### [DOCUMENT PASSAGE]
[START]

EX-10.36 3 fs42022a4ex10-36_kludein1acq.htm WARRANT ASSUMPTION AGREEMENT

Exhibit 10.36

 

WARRANT ASSUMPTION AGREEMENT

 

This WARRANT ASSUMPTION AGREEMENT (this “Agreement”) is entered into as of November 3, 2022, (the “Effective Date”) by and between Near Intelligence Holdings Inc., a corporation incorporated under the laws of Delaware, United States of America with registration number 6646754 and registered office at 108 Lakeland Ave, Dover, Kent, Delaware (“Near USA”), and Harbert European Specialty Lending Company II, S.À.R.L., incorporated as a Société à responsabilité limitée, with registered number B213757 and its registered address at 5, Rue Guillaume Kroll, L-1882 Luxembourg (the “Holder”). Unless otherwise defined herein, all capitalized terms shall have the meaning ascribed to them in the Warrant Agreement (as defined below).

 

Recitals

 

WHEREAS, Near Pte. Ltd., a company incorporated under the laws of Singapore with company registration number 201205693G and registered office at 160 Robinson Road, #20-03 Singapore 068914 ( “Near SG”), and the Holder are parties to that certain Warrant Agreement, dated as of 30 January 2019 as amended by a Deed of Amendment dated as of 25 February 2021 (collectively, the “Warrant Agreement”).

 

WHEREAS, pursuant to the Warrant Agreement, Near SG issued such number of warrants to Holder (the “Warrants”) to purchase ordinary shares of Near SG, based on a Warrant Coverage Amount equal to the Euro Equivalent of USD2,700,000 divided by the Strike Price, subject to the terms and conditions contained in the Warrant Agreement. “Strike Price” is defined in the Warrant Agreement as:

 

(a)if no New Fundraising has taken place prior to exercise of the Warrant, the Warrant Price; or

 

(b)if no New Fundraising has taken place prior to all amounts owing under the Loan Agreement having been paid, but one or more New Fundraisings takes place after that date but prior to exercise of the Warrant, at the election of the Holder either (i) the New Issue Price of the first such New Fundraising, or (ii) the Warrant Price; or

 

(c)if there is one or more New Fundraisings after the date of this Instrument but before all amounts owing under the Loan Agreement have been repaid, at the election of the Holder either (i) the New Issue Price applicable to any such New Fundraising, or (ii) the Warrant Price;

 

WHEREAS, all of the Warrants are governed by the Warrant Agreement;

 

WHEREAS, Near SG and Near USA have entered into a certain Contribution Agreement, dated as of April 19, 2022, pursuant to which Near SG contributed and transferred all or substantially all of its assets and liabilities to Near USA, and Near USA accepted such assets and assumed such liabilities, including Near SG’s obligations under the Warrant Agreement (the “Contribution Agreement”);

 

 

 

 

WHEREAS, Near USA and the Holder desire to memorialize (a) the terms under which the Warrant has been assumed by Near USA and (b) the Holder’s continuing rights under the Warrant; and

 

NOW, THEREFORE, in consideration of the foregoing and for other good and valuable consideration, the receipt and sufficiency of which are hereby acknowledged, Near USA and the Holder hereby agree as follows:

 

Agreement

 

1.Adjusted Warrant Terms.

[END]

### [DATA PROVIDED]

[START]

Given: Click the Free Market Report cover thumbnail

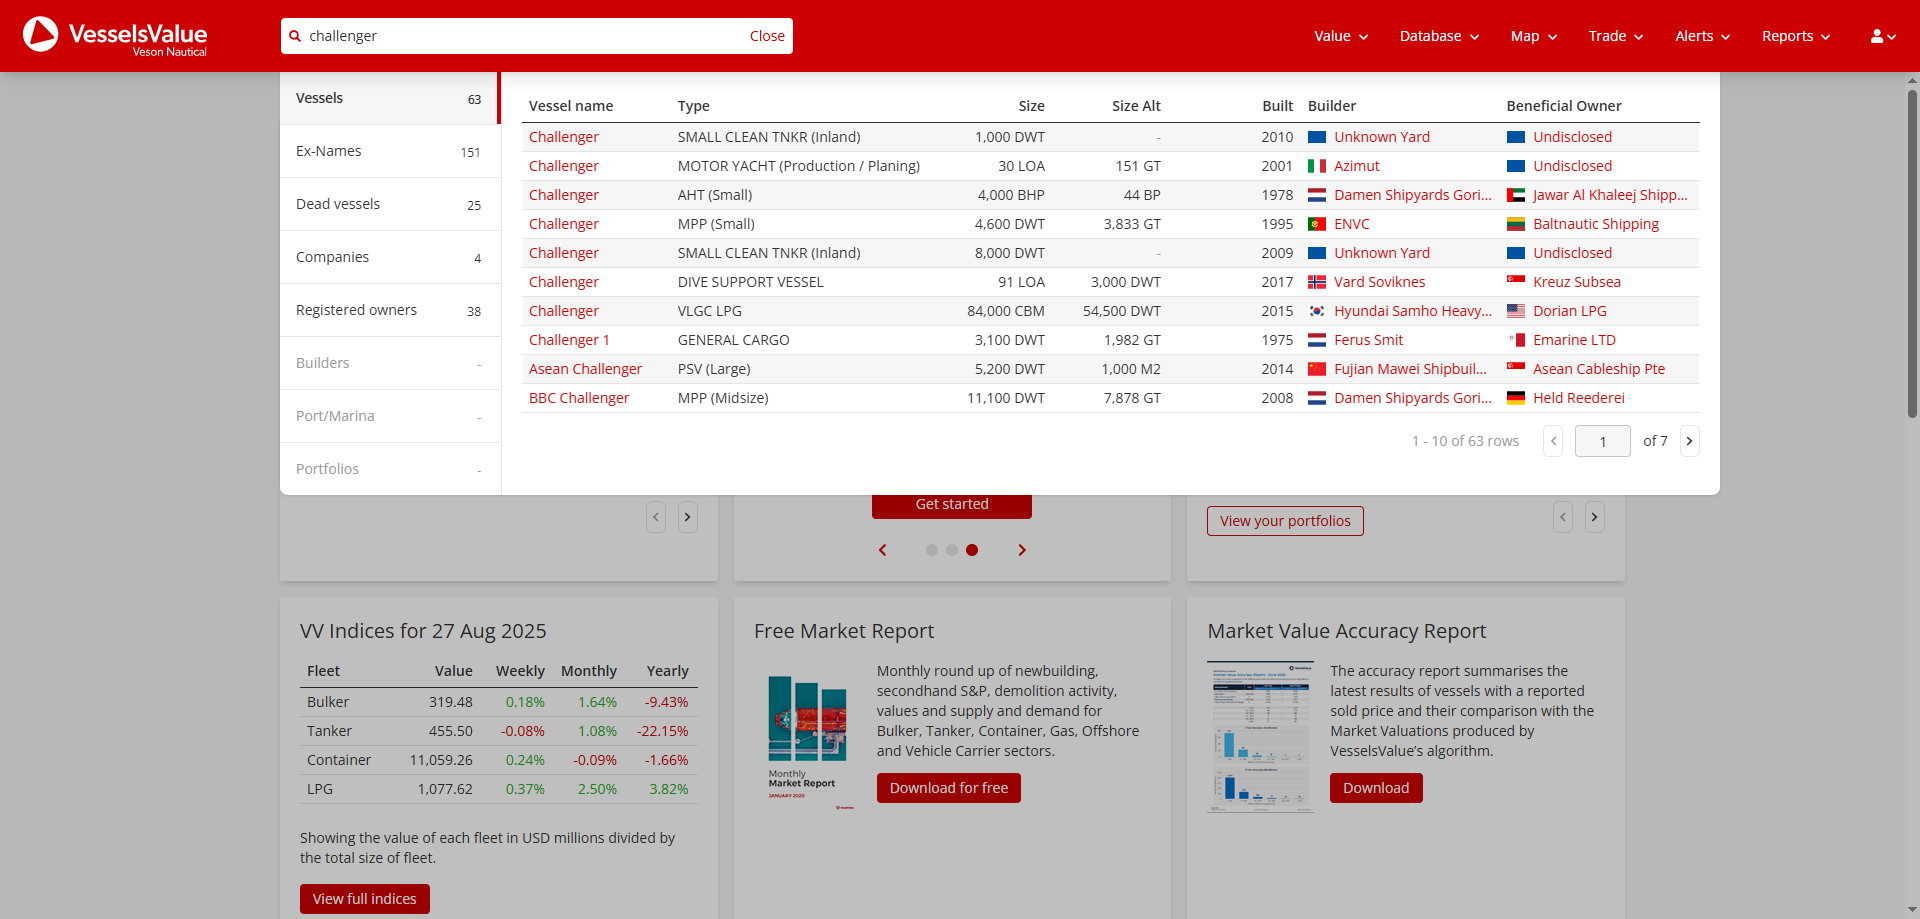Looking at the screenshot, I should [x=808, y=740].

[END]

### [WHAT TO DO]
1) According to the warrant assumption agreement, what is the date of the Contribution Agreement between Near SG and Near USA?
2) Reproduce word for word the part of the warrant assumption agreement starting with "Exhibit 10.36" and going on through "(as defined below).".
The lines have no role in this.

### [ANSWER SET]
1) April 19, 2022.

2)
Exhibit 10.36

 

WARRANT ASSUMPTION AGREEMENT

 

This WARRANT ASSUMPTION AGREEMENT (this “Agreement”) is entered into as of November 3, 2022, (the “Effective Date”) by and between Near Intelligence Holdings Inc., a corporation incorporated under the laws of Delaware, United States of America with registration number 6646754 and registered office at 108 Lakeland Ave, Dover, Kent, Delaware (“Near USA”), and Harbert European Specialty Lending Company II, S.À.R.L., incorporated as a Société à responsabilité limitée, with registered number B213757 and its registered address at 5, Rue Guillaume Kroll, L-1882 Luxembourg (the “Holder”). Unless otherwise defined herein, all capitalized terms shall have the meaning ascribed to them in the Warrant Agreement (as defined below).